Esta disparidad entre números y emociones no es trivial: revela una crisis de confianza en el Estado y una desconexión profunda entre las políticas de seguridad y la realidad cotidiana.
La razón de fondo es que las estadísticas no miden lo que la gente vive, sino lo que las instituciones logran registrar. Mientras las autoridades celebran la reducción de homicidios —un delito de fuero federal—, en los barrios y colonias los ciudadanos padecen robos, asaltos, extorsiones, acoso y violencia familiar, delitos del fuero común que rara vez se denuncian por falta de respuesta o por temor a represalias.
En términos prácticos, la inseguridad persiste porque la política pública ha dejado sin atención al delito cotidiano, aquel que erosiona el tejido social y el sentido de comunidad.
La reducción de homicidios es relevante, pero no suficiente. Un país donde la gente teme salir de noche, usar transporte público o abrir un pequeño negocio por miedo a la extorsión, no puede sentirse seguro. La paradoja mexicana es que los gobiernos han medido su éxito en función de las cifras que lucen bien en informes, pero no en la tranquilidad que experimentan los ciudadanos en su vida diaria.
El espejismo del combate federal
Durante los últimos años, la estrategia de seguridad en México ha privilegiado las detenciones de alto perfil y los golpes espectaculares al crimen organizado, con un claro sesgo hacia delitos del fuero federal. Cada captura o decomiso se anuncia como una victoria institucional, pero el impacto en la vida diaria de la población es casi nulo. Esta obsesión por la narrativa del “gran enemigo” ha distraído la atención del Estado de su función esencial: proteger a las personas comunes frente a los delitos comunes.
La razón no es solo política, sino estructural. En México, los delitos del fuero común representan más del 90% de las denuncias que se registran en los ministerios públicos, pero la inversión presupuestal y operativa se concentra en áreas federales. Las policías municipales y estatales, que deberían ser la primera línea de defensa, operan con recursos escasos, formación deficiente y coordinación mínima. A menudo carecen de capacidades de investigación, tecnología o protocolos actualizados.
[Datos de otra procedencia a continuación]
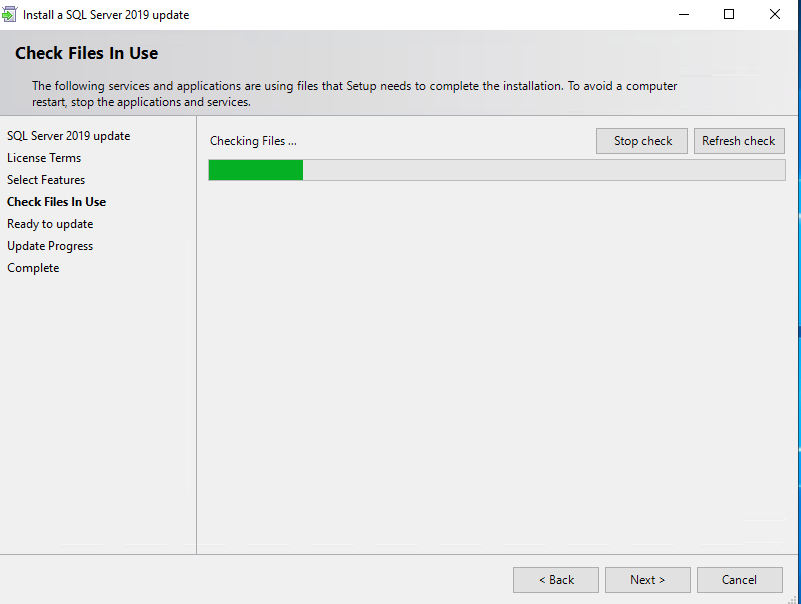801x604 pixels.
Task: Open the Select Features step
Action: (x=46, y=180)

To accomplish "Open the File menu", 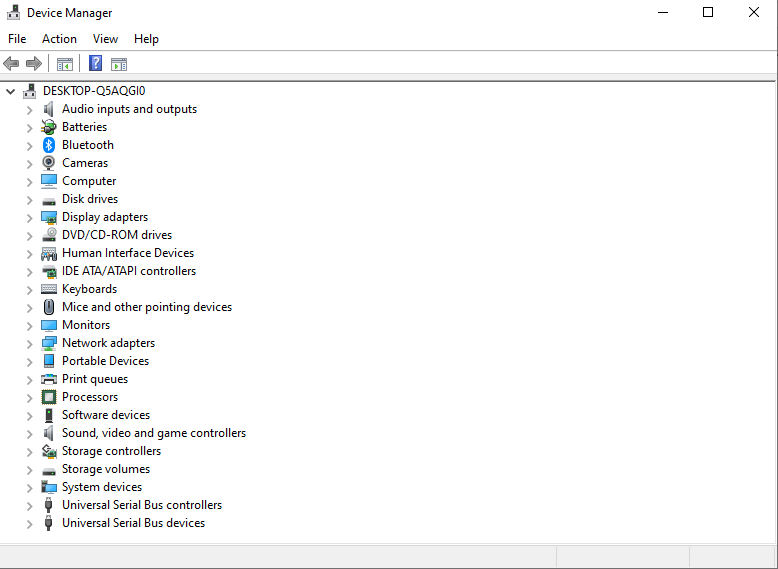I will 17,39.
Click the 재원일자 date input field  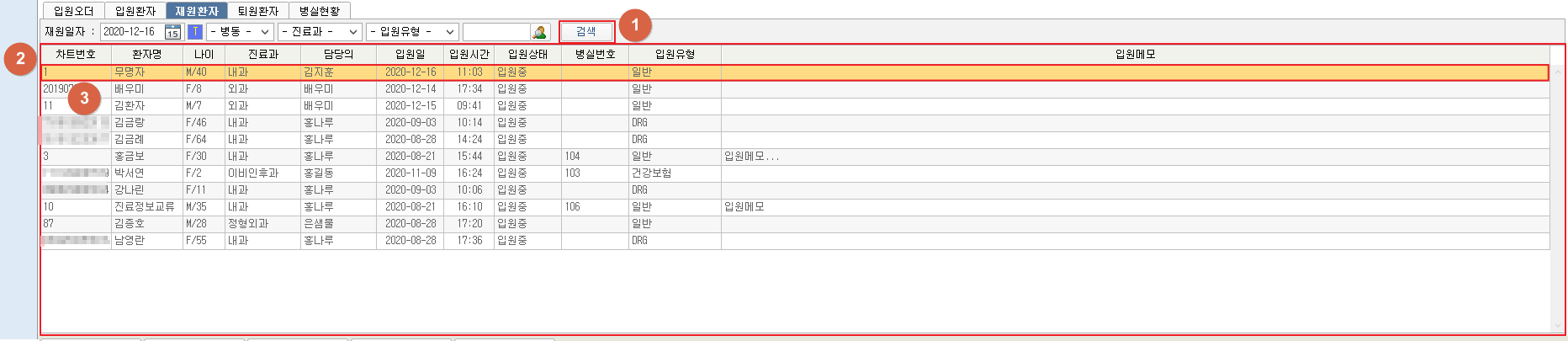click(x=131, y=32)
El resultado es una seguridad pública que actúa de arriba hacia abajo, sin anclaje local, donde las fuerzas federales intervienen sin continuidad y los municipios quedan abandonados tras su retiro. Esta falta de enfoque territorial provoca que los delitos menores —que en realidad son los más frecuentes y lesivos para la ciudadanía— sigan creciendo sin control.
En el fondo, las autoridades han confundido “controlar al crimen organizado” con “garantizar seguridad pública”, cuando son fenómenos distintos. El primero responde a una lógica de poder; el segundo, a una lógica de bienestar. Mientras no se reconozca esa diferencia, México seguirá atrapado en un modelo reactivo que persigue capos pero no protege comunidades.
Un cambio de rumbo: del dato al ciudadano
Superar esta crisis de percepción y efectividad exige un reenfoque integral de la estrategia de seguridad. No basta con más operativos ni con nuevos cuerpos policiales; se necesita un cambio de paradigma que coloque al ciudadano en el centro de las políticas públicas.
a) Es indispensable priorizar los delitos del fuero común a partir de indicadores de impacto ciudadano. Las autoridades deben medir el éxito no solo por las detenciones, sino por la reducción de robos, extorsiones o violencia familiar en zonas específicas. En otras palabras, la percepción debe ser un indicador tan relevante como la estadística.
b) Se requiere una asignación presupuestal específica para fortalecer las capacidades de investigación y prevención de los delitos locales. No puede haber seguridad sin investigación criminal efectiva, y no puede haber investigación sin recursos. El fortalecimiento de las policías municipales y estatales debe ser una política de Estado, no un compromiso retórico.
c) Es urgente reconstruir la coordinación entre los tres niveles de gobierno. La seguridad no puede depender del despliegue intermitente de la Guardia Nacional, sino de la articulación constante entre autoridades locales, ministerios públicos y fiscalías. Un sistema integrado, con canales claros de información y responsabilidad compartida, permitiría respuestas más rápidas y sostenidas.
d) El gobierno debe invertir en confianza ciudadana. Si la población no denuncia, la información sobre delitos será incompleta y las políticas, ineficaces. Para ello se necesitan mecanismos de denuncia seguros, presencia policial cercana y programas comunitarios que fortalezcan el vínculo entre la gente y las instituciones.
Finalmente, las métricas de éxito deben cambiar.
El Estado debe dejar de medir su desempeño únicamente con base en cifras de homicidios o detenciones. La percepción de seguridad, la reducción de delitos patrimoniales y la satisfacción ciudadana con los servicios policiales son indicadores más honestos del bienestar social.